[Question #3942] Testing accuracy

34 months ago
Hello again Drs.,

I previously posted here regarding my risk during a sexual encounter with a CSW in South East Asia. You advised me the encounter was low/no risk but I recently submitted to testing anyway. I tested negative to Syphilis, Hep B, C, Gonorrhea, Chlamydia and HIV 1/2 at the 6 week (45 day to to be precise) mark with a HIV antibody/antigen assay test using a Siemans Centaur. Would the results from this encounter be conclusive? Under the HIV test one it mentions the 12 week window period. Is that just being cautious or are the results from this test reliable / accurate at this point?  

Thank you.
H. Hunter Handsfield, MD
H. Hunter Handsfield, MD
34 months ago
Welcome back to the forum. Thanks for your question.

I reviewed your discussion last month with Dr. Hook and agree with all he said. And your test results indeed are conclusive. Although some resources, including public health departments and even some HIV/AIDS experts, continue to recommend 12 weeks for conclusive testing, that advice is outdated. For over 10 years, the standard tests in routine use, including all HIV antigen-antibody tests, are conclusive any time 6 or more weeks after the last possible exposure. Your negative result proves you were not infected. No further testing is needed.

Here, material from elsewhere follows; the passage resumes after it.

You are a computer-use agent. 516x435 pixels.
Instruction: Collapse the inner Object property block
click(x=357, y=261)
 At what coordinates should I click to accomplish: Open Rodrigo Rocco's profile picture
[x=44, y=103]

I hope this information is helpful. Let me know if anything isn't clear.

HHH, MD
---
34 months ago
Ok, so the results of the antibody/antigen test at 6 weeks are conclusive? What is the minimum time for these kinds of tests to be conclusive just for future reference? I have seen some sexual health clinics say 28 days, does that sound right? 

All the other tests were also negative, include the gon. and chlamydia urine tests. Are these results also reliable?
H. Hunter Handsfield, MD
H. Hunter Handsfield, MD
34 months ago
28 days indeed was considered conclusive, based on the known biology of HIV infection, development of antigen detectable in the blood, and the production of antibodies. In theory, all infected persons should have positive AgAb tests by 28 days. However, a review and recommendations by CDC about a year ago reported a few cases in which up to 6 weeks (actually, 45 days) was required for positive results. In fact, 28 days might still be conclusive:  it is possible that some persons tested in the various data bases gave false information (knowingly or unknowingly) about when they were exposed, such as not admitting a more recent same-sex exposure or not knowing his or her main partner was at risk. Perhaps others took anti-HIV treatment after exposure but did not reveal it. In almost all cases, 28 days is sufficient for conclusive results, but to be safe and conservative, it is best to assume that in rare cases it may require up to 6 weeks.

Your other results also are completely reliable.
---
34 months ago
This is going to sound stupid, but if I tested at 44 days this would not be considered 'conclusive'? I know this is splitting hairs but I just want to be sure as my test was right on the cusp of the 45 day period (and the exposure happened at night while the test was done early afternoon). Would it still be conclusive in your opinion with this considered? 

Anyways, it sounds like the tests are reliable and conclusive based on your advice so I think I can put this one to bed.
H. Hunter Handsfield, MD
H. Hunter Handsfield, MD
34 months ago
Yes, conclusive. There is no statistical difference between 6 weeks (42 days) and 45 days. Don't worry about it.

That concludes this thread. Let's make it your last one about this exposure, its risks, testing, etc. I do hope the discussion has been helpful.